A travers un rise and fall qui apparait classique dans sa structure, la Chute d'un caïd s'inscrit dans la lignée des biographies de gangsters comme Baby Face Nelson de Don Siegel, Mitraillette Kelly de Roger Corman, ou Al Capone de Richard Wilson, tous tournés entre 1957 et 1960. L'originalité de ce film réside dans le traitement choisi par Budd Boetticher ; cinéaste de l'action, maître de la série B qui excelle dans le montage vif, la nervosité et le style percutant, Boetticher prouve ici qu'il est aussi doué pour le film de gangster que pour le western.
Considérant que les tueries à coups de rafales de mitraillettes Thompson et les scènes de réglement de comptes pouvaient lasser un public qui en avait trop vues, Boetticher a adopté un ton et un style de comédie, à travers un cadre sérieux, mais en traitant les scènes tragiques de manière assez drôle, brisant ainsi les conventions du film de gangster, ce qui donne parfois une touche assez curieuse. Oh mais rassurez-vous, on n'est pas non plus dans la gaudriole qui casse les mythes, le réalisateur a fait d'importantes recherches et est resté très fidèle aux événements réels qu'il relate en livrant à travers son portrait de "Legs" Diamond, un beau panorama du gangstérisme américain, avec différentes phases de l'histoire de la pègre. Diamond au départ verse dans le petit forfait, puis il devient garde du corps, et connait une ascension au milieu des années 20 avec la mise en place d'une véritable organisation criminelle.

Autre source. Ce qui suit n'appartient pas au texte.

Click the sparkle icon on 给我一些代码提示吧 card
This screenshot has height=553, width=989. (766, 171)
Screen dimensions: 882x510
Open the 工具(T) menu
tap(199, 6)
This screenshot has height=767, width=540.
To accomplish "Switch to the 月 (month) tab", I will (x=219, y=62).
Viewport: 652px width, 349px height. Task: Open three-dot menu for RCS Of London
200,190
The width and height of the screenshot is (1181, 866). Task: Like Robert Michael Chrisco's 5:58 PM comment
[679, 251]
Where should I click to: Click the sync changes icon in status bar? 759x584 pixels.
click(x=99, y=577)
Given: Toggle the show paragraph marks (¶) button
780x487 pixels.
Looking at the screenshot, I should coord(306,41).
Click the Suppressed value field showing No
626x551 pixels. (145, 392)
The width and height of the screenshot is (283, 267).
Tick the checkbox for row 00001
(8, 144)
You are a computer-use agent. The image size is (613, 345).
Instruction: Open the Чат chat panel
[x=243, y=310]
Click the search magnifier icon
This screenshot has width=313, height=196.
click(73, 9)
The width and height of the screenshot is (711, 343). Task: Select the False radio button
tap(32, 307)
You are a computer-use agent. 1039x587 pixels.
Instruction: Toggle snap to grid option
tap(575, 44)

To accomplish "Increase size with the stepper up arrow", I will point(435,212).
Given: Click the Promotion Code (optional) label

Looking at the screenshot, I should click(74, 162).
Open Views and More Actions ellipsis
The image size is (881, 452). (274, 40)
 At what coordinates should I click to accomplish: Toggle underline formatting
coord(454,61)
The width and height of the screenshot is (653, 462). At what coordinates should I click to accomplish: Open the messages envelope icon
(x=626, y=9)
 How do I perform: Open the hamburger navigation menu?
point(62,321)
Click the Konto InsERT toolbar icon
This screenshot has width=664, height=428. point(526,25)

Pour incarner ce personnage d'aspect fantasque par moments, mais dans la réalité un véritable gangster cruel, dont le portrait est ici atténué, Ray Danton est tout à fait formidable. Acteur peu connu du grand public, il n'a pas eu une grande carrière qu'il débute en 1955, puis il évolue vers la télévision et ira comme nombre d'acteurs américains de sa génération, faire un tour à Cinecitta pour tourner des polars et des films d'espionnage, avant de se recycler dans la production. Son seul grand titre de gloire est ce rôle de Jack "Legs" Diamond qui l'a vraiment fait connaître du public américain. Sa partenaire est l'aguichante Karen Steele qui avait déja été dirigée par Boetticher dans 3 des 7 westerns tournés avec Randolph Scott (le Vengeur agit au crépuscule, le Courrier de l'or et la Chevauchée de la vengeance). On y découvre pour la première fois la toute jeune Dyan Cannon dans un petit rôle de poule à gangster, on reconnait aussi Simon Oakland en flic du FBI, et Warren Oates dans le rôle du frère de Diamond. Voila donc une de ces petites perles au ton un peu noir, comme il ne faut pas en rater.